There were political resentments:

One of the regulars, an educated, successful black man, lectured me repeatedly: “America must apologize for the original sin of slavery and offer reparations.” “The prisons are full of young black men caught with nickel and dime bags,” he declared, “Incarcerated on the three-strikes-you’re-out rule.” “Reverend Jeremiah Wright! Why is he being pilloried for saying what black ministers say every Sunday in Harlem!”


There was violence:

...the violence was escalating, too ... There were stories of one musician slashing another in the backyard, of fist fights among drug buyers and sellers, of guns waved but not shot. One Friday night, I was in the pub when some thugs came in and roughed up some other thugs. Most of the African-American regulars bolted for the door; the white people stayed.


Then there was Mykul, a thug who knocked her to the ground to steal her handbag:

Mykul, my assailant, is a thug; and I was naive to have ignored that.

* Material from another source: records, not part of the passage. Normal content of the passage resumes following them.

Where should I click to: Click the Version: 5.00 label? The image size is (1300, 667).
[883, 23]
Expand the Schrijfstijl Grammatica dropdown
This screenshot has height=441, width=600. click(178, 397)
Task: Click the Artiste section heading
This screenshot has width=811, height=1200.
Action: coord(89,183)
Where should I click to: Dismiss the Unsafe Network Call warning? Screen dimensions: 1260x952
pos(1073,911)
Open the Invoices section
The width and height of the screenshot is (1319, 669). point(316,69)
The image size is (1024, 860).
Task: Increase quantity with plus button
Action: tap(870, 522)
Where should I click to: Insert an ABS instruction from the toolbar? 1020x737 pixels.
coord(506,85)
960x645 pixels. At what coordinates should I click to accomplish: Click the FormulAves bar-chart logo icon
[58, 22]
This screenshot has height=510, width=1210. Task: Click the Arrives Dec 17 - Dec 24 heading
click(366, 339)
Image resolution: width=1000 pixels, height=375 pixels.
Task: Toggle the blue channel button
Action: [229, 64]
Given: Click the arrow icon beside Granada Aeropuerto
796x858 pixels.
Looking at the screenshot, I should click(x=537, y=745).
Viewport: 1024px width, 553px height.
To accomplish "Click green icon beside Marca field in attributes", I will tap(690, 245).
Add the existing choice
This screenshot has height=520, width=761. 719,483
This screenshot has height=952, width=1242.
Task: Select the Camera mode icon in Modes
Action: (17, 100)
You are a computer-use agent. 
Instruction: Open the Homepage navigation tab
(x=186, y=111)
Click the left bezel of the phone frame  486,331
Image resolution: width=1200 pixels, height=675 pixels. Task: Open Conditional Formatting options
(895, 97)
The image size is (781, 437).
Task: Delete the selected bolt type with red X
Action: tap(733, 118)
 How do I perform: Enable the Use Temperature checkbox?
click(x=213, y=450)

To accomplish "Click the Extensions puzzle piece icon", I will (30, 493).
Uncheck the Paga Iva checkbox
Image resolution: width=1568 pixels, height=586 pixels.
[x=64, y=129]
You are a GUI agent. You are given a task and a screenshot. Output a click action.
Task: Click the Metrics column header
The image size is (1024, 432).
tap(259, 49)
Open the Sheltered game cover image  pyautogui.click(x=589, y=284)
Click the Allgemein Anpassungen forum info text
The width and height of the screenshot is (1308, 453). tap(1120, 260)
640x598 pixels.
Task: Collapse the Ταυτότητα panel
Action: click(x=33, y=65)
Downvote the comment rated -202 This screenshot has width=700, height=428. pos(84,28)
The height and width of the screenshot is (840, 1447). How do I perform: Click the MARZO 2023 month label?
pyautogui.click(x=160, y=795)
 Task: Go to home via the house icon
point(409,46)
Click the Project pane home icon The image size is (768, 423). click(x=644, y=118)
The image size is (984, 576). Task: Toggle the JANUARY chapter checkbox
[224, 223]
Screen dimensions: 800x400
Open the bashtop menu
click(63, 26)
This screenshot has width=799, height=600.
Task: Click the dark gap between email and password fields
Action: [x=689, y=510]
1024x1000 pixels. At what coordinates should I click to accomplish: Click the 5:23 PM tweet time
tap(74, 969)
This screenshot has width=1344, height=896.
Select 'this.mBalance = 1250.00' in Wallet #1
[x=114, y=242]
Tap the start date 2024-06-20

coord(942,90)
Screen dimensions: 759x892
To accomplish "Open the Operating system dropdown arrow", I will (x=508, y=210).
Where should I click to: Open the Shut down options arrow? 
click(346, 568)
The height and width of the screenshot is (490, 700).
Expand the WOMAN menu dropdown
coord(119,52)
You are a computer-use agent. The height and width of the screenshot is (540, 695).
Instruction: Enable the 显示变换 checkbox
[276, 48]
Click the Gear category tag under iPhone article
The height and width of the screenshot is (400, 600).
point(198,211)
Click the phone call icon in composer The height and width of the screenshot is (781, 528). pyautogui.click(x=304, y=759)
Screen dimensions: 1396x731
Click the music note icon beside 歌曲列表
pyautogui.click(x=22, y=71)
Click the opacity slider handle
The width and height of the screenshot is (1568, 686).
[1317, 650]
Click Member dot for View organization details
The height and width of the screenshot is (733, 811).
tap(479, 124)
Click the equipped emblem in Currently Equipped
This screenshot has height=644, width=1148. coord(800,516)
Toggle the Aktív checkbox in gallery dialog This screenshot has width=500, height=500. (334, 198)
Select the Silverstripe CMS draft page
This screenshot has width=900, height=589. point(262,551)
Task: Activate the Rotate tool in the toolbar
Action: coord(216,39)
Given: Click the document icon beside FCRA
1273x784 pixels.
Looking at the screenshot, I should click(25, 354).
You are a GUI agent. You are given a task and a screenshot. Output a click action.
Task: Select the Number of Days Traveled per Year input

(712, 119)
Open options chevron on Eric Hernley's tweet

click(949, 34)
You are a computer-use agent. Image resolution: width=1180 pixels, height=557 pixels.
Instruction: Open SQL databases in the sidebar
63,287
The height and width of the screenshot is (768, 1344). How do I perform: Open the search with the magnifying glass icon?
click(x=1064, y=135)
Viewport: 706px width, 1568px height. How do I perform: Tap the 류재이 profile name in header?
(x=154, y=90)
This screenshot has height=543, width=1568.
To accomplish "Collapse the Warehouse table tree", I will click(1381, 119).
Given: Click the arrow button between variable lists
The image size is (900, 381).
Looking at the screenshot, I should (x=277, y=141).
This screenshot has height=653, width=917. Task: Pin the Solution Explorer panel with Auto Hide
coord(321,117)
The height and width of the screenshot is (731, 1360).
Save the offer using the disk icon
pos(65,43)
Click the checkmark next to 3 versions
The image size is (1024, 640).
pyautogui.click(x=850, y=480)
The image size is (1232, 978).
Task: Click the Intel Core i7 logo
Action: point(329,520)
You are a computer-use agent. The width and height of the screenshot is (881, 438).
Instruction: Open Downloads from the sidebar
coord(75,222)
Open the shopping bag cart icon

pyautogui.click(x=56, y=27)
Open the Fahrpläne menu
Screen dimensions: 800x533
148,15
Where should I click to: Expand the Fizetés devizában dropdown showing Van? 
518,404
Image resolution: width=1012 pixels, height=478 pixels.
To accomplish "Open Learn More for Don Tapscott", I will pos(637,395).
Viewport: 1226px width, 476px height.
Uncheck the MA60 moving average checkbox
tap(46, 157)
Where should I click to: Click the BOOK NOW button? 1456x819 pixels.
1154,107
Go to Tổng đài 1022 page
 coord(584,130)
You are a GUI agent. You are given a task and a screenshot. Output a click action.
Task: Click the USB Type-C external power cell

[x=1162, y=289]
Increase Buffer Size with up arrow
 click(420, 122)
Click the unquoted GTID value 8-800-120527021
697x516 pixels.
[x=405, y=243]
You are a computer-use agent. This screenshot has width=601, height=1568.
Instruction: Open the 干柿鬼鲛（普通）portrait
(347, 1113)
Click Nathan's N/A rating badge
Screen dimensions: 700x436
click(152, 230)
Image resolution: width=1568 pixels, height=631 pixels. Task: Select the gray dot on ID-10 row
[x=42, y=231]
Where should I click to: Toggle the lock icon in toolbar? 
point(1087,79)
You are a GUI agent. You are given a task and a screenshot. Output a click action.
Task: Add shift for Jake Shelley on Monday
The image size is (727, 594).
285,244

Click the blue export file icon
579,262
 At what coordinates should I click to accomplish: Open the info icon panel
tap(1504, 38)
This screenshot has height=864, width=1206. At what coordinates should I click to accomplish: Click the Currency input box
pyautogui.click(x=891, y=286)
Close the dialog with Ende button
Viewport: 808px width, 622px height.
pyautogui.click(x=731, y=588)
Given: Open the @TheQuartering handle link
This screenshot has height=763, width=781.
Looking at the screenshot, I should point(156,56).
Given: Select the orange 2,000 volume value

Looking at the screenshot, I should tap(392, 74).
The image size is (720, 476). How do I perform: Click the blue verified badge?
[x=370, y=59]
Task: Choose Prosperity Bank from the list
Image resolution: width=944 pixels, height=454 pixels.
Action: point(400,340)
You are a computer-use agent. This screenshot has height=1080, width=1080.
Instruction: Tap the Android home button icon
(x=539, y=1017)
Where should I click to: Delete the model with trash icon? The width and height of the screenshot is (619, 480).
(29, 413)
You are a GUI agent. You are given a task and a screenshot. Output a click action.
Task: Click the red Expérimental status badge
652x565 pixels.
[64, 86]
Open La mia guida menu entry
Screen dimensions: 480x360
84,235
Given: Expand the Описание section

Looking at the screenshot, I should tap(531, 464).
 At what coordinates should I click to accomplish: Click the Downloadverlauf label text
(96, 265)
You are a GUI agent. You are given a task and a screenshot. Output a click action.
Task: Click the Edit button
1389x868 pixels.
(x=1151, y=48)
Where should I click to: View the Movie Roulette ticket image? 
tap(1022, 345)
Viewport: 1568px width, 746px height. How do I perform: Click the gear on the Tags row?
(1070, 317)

I discovered during chatty conversation at the pub that Mykul—pronounced Michael—was a hairdresser who initially learned his craft while in prison. Liberal white woman that I am — was? — I believed in rehabilitation, so I made an appointment with him at Big Russ’ Barber Shop on Frederick Douglass Boulevard. And I even returned a second time.

I’m sure he stole my wallet on that second hair appointment, though he blamed a gypsy cab driver for its loss. I wasn’t going to make a third appointment. Then the shakedowns for more money began. He called asking me to pay more “because you would pay it downtown.” Apparently desperate to cover the debt with his drug dealer, he’d told me he had — or maybe just to buy more drugs — he stepped up his game.

When I hit the concrete with the back of my head and the small of my back, I knew that I was forever changed. I was mugged once before, but it wasn’t personal. No one I actually knew by name had ever raised a hand to me. Born and raised in East St. Louis, Ill., I had nevertheless lived my life — until that night — in a world where men do not hit or shove women.


She found herself friendless:

No one outside the pub that night would loan me a cell phone to dial 911. Crying, I went inside and borrowed a phone from Melvin. Two uniformed cops responded to the call, a man and a woman, young and as unsympathetic as the patrons at the bar — who hugged me in greeting most nights — and now wouldn’t look me in the eye.

“Nobody knows you,” the cops said. “Nobody saw anything,” they said.

“It’s always like that in there. Someone gets stabbed in the backyard and nobody saw nothing, nobody knows nothing."

... The next day, a friend who has written about Harlem said: “I am sorry you lost your idealism and innocence; you held on to it far longer than most people do ..."


She concludes:

Often I think that African Americans give us too much power. White people aren’t the primary force keeping them down. Thug Life is. I haven’t seen Mykul since that night in May. If I did, I’d probably find a safe building and hide. The physical sense of violation I felt when Mykul attacked me was so profound that I could not understand how my neighbors could stand by and offer no help, no sympathy.


She began by glamourising the diversity of Harlem, but her own experiences there led her to observe that:

Harlem is no place for a woman without male protection.


Having cut herself adrift from her own community, she found herself in a place where she no longer felt, in her own words, "emotionally safe".